*** Provided data Section Begins ***

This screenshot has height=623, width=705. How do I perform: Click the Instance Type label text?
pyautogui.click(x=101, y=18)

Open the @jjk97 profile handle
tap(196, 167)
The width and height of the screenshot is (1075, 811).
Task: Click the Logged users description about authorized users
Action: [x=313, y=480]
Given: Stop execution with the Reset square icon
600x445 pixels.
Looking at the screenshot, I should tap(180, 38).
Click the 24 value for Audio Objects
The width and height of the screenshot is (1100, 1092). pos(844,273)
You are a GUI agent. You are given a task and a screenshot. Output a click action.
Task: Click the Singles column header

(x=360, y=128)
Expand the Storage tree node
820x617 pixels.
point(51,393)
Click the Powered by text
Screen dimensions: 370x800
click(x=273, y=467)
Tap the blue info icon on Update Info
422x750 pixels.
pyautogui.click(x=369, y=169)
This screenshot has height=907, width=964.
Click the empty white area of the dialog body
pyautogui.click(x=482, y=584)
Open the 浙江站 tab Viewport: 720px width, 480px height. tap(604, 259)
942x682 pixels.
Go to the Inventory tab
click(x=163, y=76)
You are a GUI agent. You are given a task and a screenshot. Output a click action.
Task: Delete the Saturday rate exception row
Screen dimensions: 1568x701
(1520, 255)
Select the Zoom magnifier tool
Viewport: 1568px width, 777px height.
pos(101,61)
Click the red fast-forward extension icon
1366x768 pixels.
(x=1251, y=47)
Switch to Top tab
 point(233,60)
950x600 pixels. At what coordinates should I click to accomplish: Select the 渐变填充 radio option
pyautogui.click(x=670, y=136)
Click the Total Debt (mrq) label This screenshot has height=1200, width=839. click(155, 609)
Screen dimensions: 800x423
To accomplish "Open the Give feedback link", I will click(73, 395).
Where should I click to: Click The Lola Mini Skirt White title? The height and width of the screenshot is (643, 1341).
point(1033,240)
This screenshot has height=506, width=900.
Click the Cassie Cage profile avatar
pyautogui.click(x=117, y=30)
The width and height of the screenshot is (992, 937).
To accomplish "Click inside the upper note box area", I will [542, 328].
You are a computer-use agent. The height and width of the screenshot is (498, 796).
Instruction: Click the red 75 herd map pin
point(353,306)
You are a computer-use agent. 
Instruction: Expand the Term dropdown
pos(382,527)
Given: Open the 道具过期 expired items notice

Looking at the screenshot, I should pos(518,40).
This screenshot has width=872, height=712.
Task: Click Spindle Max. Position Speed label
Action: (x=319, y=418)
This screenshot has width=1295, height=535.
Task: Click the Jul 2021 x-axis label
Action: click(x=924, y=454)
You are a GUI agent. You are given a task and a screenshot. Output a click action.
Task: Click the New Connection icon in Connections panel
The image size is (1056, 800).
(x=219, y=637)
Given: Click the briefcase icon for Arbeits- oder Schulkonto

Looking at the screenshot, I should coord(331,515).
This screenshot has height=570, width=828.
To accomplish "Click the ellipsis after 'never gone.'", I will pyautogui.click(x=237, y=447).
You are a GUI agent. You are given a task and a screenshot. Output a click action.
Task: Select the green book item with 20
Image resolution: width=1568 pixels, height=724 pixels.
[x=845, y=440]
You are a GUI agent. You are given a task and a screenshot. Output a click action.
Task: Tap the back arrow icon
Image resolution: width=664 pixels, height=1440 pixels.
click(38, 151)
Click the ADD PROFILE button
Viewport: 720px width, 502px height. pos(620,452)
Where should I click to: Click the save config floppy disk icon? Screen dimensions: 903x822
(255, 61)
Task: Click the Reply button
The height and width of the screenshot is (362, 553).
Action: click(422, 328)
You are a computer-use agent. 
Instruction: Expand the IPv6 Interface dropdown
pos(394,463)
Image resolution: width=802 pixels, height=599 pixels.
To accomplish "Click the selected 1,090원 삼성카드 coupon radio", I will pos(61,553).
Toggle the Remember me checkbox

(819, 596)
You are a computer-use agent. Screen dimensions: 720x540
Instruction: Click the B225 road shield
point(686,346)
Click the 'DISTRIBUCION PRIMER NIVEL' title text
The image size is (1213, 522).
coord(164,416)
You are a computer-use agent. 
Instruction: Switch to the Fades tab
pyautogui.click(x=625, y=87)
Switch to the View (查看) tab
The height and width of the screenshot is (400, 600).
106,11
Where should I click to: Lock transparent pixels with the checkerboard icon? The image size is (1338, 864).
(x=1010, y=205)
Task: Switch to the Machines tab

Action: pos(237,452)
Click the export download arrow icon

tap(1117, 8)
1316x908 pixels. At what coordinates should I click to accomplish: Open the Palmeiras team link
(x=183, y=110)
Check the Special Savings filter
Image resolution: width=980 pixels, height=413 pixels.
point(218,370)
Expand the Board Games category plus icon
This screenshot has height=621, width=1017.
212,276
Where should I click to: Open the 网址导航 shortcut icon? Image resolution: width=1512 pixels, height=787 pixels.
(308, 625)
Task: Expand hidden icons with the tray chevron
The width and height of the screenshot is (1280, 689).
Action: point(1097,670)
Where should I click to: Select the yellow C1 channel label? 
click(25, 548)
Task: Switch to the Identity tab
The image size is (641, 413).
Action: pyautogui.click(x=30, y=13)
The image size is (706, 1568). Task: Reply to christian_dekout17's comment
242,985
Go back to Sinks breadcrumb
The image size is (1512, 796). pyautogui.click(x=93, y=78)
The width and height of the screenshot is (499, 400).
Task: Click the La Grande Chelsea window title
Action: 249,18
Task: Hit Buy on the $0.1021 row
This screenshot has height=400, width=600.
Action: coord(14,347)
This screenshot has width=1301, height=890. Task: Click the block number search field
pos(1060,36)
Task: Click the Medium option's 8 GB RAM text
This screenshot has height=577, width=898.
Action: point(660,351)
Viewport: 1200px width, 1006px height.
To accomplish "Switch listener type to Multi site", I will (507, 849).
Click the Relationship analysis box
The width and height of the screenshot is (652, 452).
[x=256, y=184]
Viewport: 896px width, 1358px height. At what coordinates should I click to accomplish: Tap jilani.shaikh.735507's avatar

*** Provided data Section Ends ***

Out of the data above, give again only the lines starting at the one holding "Switch to the View (查看) tab" and ending at the one holding "Task: Expand hidden", unchanged.

Switch to the View (查看) tab
The height and width of the screenshot is (400, 600).
106,11
Where should I click to: Lock transparent pixels with the checkerboard icon? The image size is (1338, 864).
(x=1010, y=205)
Task: Switch to the Machines tab

Action: pos(237,452)
Click the export download arrow icon

tap(1117, 8)
1316x908 pixels. At what coordinates should I click to accomplish: Open the Palmeiras team link
(x=183, y=110)
Check the Special Savings filter
Image resolution: width=980 pixels, height=413 pixels.
point(218,370)
Expand the Board Games category plus icon
This screenshot has height=621, width=1017.
212,276
Where should I click to: Open the 网址导航 shortcut icon? Image resolution: width=1512 pixels, height=787 pixels.
(308, 625)
Task: Expand hidden icons with the tray chevron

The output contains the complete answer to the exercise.